Short Meditations in Psalms: 5.4 God the Holy One
Psa 5:4 You are not a God who takes pleasure in evil; with you the wicked cannot dwell.
As David starts to pray he does what so many do, wonder about the nature of God and therefore how God might respond to him – and why he might respond to him. For many people God is just “out there” and unknown and because they either never read the Bible or read it so little, they are largely ignorant about God. Perhaps they have heard that He is holy and that is scary.
Yes, it is scary because holy simply means utterly different, good, and perfect. How can we take pleasure in One who is utterly good and perfect and, even more, how can such a One take pleasure in us? The answer is found in that other attribute of His, love. As the apostle John says much later in the Bible, “God is love” (1 Jn 4:8,16)
Nevertheless we ponder on this and think, “He may be love but does that mean He winks at my imperfections, my indiscretions, my weaknesses, my failures, my sin?” The answer of course is no, but He has done something about it so that the punishment for all those things which, deep down, we inherently believe should be punished, has been taken by His Son, Jesus Christ.
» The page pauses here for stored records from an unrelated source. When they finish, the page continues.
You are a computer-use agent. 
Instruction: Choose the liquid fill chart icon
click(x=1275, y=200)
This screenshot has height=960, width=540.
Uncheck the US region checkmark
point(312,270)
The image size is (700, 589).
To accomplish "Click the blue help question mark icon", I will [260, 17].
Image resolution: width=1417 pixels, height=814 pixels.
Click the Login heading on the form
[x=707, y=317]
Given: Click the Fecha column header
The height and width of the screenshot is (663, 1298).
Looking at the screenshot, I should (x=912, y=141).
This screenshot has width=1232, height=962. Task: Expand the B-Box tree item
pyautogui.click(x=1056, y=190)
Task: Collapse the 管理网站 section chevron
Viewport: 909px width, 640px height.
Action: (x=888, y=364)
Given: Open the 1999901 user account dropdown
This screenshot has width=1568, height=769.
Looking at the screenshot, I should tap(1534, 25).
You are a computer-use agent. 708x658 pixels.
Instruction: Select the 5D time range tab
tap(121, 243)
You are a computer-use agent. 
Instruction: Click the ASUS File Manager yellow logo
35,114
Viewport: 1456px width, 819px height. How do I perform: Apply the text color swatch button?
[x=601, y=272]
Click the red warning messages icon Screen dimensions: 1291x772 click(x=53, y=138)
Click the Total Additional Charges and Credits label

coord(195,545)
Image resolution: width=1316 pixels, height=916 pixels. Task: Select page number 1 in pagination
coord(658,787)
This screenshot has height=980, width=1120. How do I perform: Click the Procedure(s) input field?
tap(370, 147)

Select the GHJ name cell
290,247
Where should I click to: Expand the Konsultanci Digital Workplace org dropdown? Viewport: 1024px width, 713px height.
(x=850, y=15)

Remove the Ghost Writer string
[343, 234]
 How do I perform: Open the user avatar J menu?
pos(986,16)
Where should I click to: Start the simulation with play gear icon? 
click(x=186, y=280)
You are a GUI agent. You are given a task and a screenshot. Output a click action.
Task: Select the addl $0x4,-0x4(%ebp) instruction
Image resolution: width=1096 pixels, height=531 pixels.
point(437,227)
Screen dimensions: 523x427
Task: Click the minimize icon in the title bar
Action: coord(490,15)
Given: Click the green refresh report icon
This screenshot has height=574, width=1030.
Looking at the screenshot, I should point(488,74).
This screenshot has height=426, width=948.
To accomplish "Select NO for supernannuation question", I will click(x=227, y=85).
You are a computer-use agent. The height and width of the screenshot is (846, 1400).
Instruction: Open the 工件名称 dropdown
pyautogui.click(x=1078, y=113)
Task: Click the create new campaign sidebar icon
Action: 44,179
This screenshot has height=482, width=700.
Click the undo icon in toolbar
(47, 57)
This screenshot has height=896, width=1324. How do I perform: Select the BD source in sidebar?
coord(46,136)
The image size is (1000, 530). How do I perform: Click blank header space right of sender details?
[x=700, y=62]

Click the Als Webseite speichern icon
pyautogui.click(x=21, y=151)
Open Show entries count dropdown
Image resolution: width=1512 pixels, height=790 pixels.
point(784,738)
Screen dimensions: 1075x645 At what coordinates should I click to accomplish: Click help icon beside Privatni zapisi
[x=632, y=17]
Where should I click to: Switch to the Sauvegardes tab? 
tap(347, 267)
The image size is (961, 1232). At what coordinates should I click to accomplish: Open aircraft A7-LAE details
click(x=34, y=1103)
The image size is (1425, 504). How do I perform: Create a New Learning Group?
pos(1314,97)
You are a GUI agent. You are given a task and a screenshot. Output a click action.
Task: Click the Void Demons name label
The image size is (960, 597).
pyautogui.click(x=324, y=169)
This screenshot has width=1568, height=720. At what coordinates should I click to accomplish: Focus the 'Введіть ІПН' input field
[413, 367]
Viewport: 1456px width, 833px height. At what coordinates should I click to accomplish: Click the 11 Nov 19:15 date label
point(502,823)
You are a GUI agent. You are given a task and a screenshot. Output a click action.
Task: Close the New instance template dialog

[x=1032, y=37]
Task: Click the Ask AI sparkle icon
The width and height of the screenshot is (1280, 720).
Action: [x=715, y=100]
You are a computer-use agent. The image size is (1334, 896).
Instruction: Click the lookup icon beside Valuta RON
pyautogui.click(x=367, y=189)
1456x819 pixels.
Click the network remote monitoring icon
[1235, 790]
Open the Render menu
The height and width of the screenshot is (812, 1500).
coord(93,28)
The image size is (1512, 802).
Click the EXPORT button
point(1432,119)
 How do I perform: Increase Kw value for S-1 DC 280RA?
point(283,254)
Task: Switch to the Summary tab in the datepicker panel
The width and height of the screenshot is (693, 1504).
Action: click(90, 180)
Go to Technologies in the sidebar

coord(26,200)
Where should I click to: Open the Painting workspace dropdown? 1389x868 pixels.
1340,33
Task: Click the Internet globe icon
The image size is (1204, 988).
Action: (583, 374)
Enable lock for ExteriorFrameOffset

Jesus’ death on the Cross is the one and only reason for us being able to approach this holy God with any thoughts of any possible ongoing relationship.
David didn’t know about the coming Saviour but he did know that God had established laws of sacrifice for dealing with personal sin and enabling a re-establishing of relationship with God, and within that he knew that God had standards, laws that he had spoken and that God had said, “the LORD, the compassionate and gracious God, slow to anger, abounding in love and faithfulness, maintaining love to thousands, and forgiving wickedness, rebellion and sin.” (Ex 34:6,7) Yes, there love was balanced with forgiveness and forgiveness was about receiving back repenting sinners and repenting sinners meant there were standards that had not been kept.
Which thus brings us to David’s comments in this verse, “You are not a God who takes pleasure in evil; with you the wicked cannot dwell.” There are those God is pleased with – His faithful ones – and there who are those in whom He has no pleasure and they are the ones who do wrong, who reject Him and His ways and who do not repent. Such people displease God (even though He is love), so be quite clear on that, and such people cannot enter His presence without severe censure (not that they would want to!) In marking out these people, David distinguishes himself from them. The implication is, “I will not be like these people, and thus I can be heard by Him.”